Render the entries below as a numbered list, omitting blank lines: start at the line that contains "Task: Choose the" and stop after the line that contains "Screen dimensions: 1655x931".

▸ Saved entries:
──────────

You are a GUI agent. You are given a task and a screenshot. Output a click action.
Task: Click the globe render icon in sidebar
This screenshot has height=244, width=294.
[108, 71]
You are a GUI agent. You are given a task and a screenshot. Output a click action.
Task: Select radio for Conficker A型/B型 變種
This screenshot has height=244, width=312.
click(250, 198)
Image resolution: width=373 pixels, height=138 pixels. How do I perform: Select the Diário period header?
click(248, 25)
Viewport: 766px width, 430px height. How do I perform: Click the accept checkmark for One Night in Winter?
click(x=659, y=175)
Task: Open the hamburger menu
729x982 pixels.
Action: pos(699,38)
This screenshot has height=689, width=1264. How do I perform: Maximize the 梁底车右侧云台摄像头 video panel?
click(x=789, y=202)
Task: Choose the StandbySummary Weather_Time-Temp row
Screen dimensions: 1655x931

──────────

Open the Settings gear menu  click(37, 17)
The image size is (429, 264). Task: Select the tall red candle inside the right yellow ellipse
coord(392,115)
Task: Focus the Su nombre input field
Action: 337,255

──────────

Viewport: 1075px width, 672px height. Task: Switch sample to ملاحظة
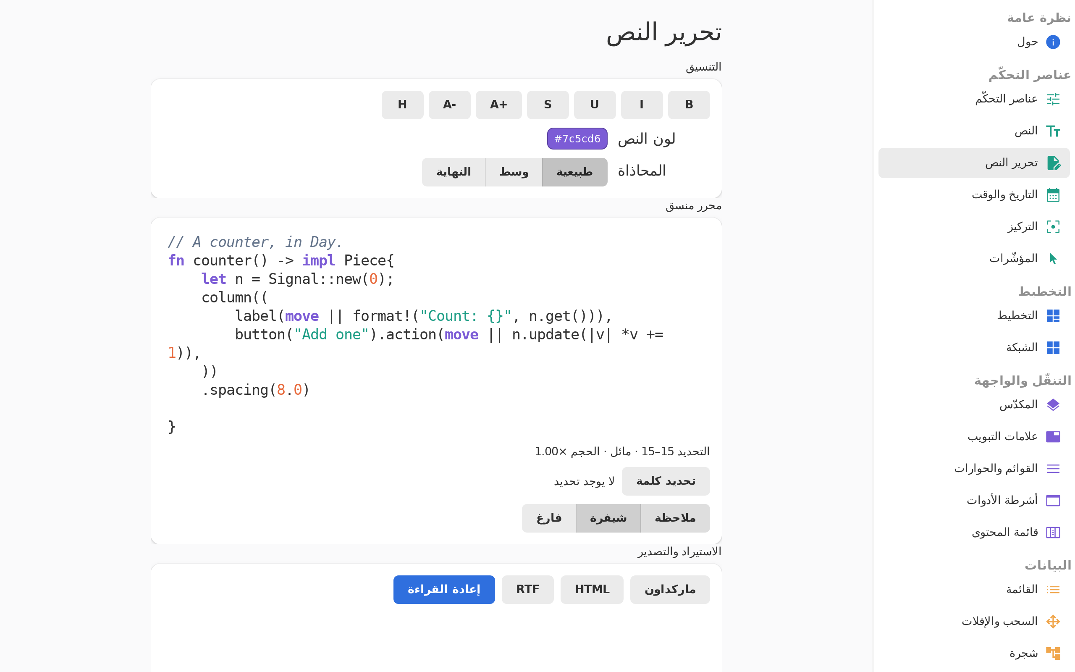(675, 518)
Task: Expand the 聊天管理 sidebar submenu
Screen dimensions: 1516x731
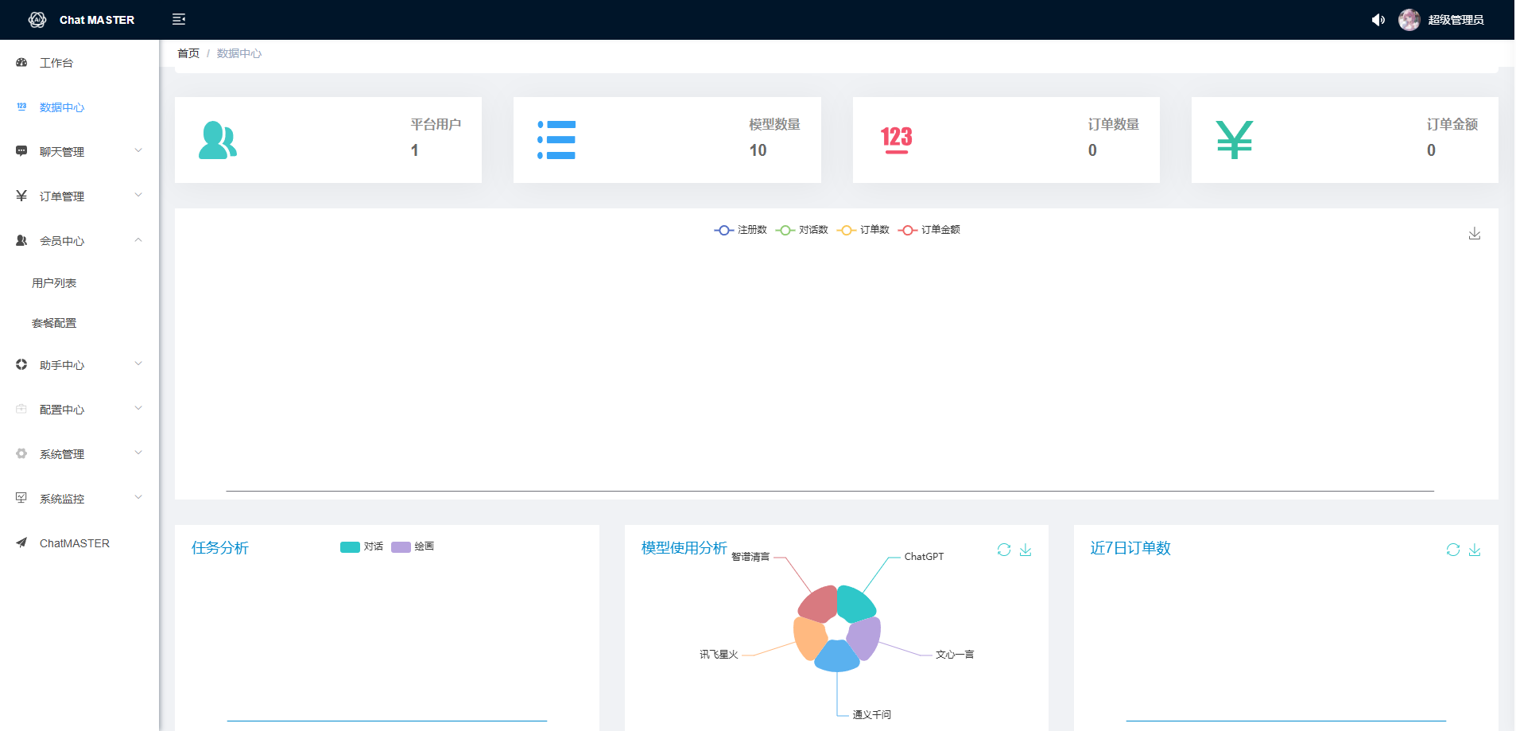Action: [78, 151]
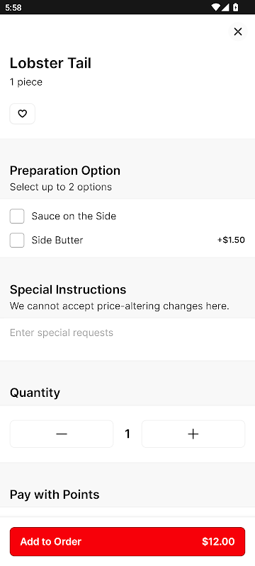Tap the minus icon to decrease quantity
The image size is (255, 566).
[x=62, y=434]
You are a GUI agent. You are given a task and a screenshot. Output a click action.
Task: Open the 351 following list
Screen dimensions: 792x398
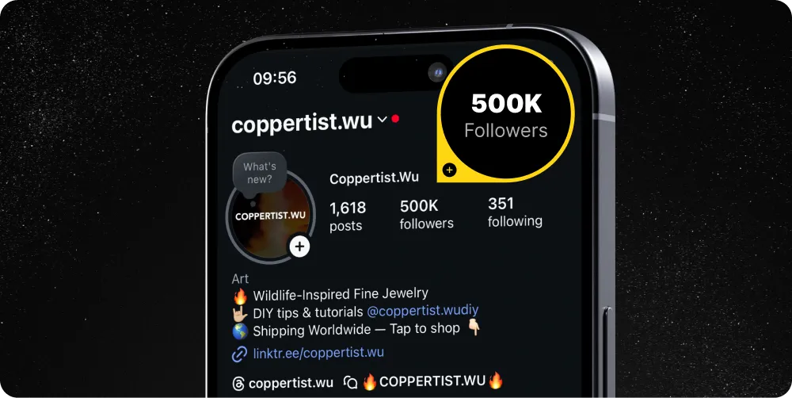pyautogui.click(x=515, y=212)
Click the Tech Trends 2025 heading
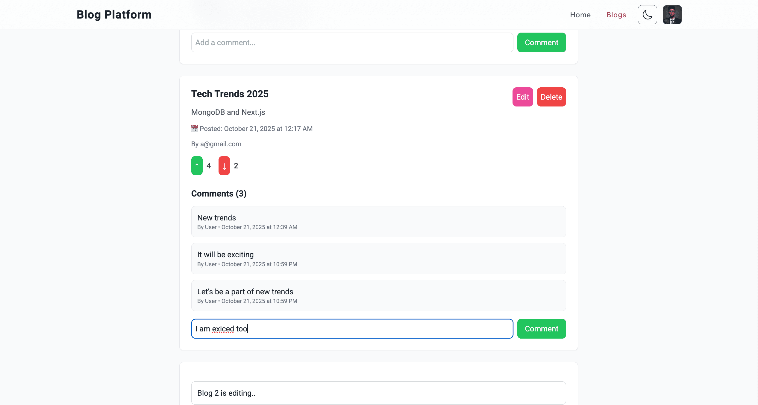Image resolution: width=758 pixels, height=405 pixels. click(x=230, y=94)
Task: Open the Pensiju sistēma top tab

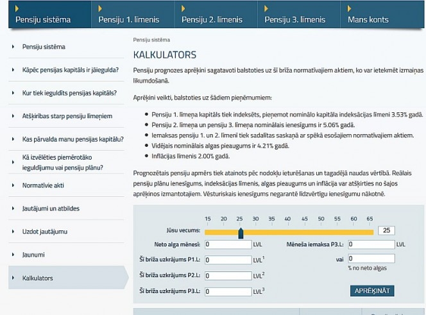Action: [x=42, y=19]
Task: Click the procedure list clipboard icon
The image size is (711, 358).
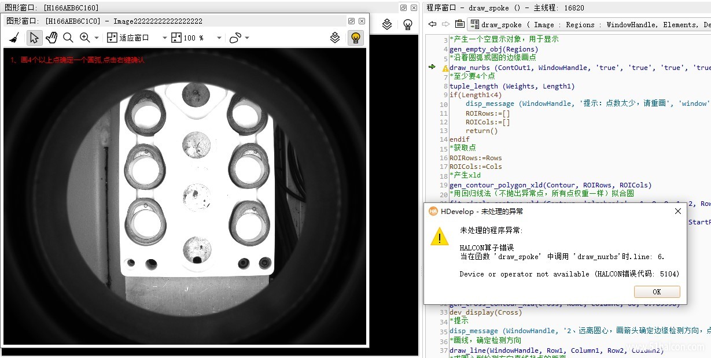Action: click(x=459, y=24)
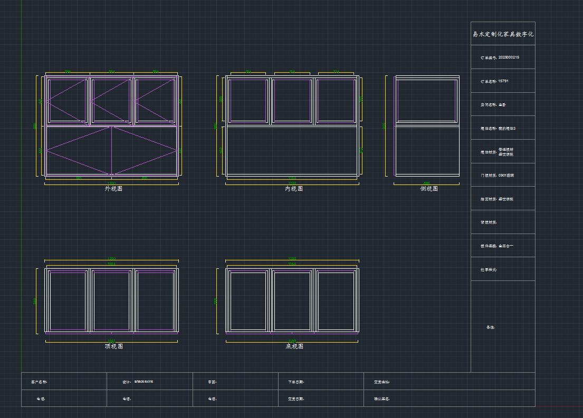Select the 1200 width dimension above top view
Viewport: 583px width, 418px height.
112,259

──────────

▸ Solved exercise:
1. Task: Choose the StandbySummary Weather_Time-Temp row
2. Screen dimensions: 1655x931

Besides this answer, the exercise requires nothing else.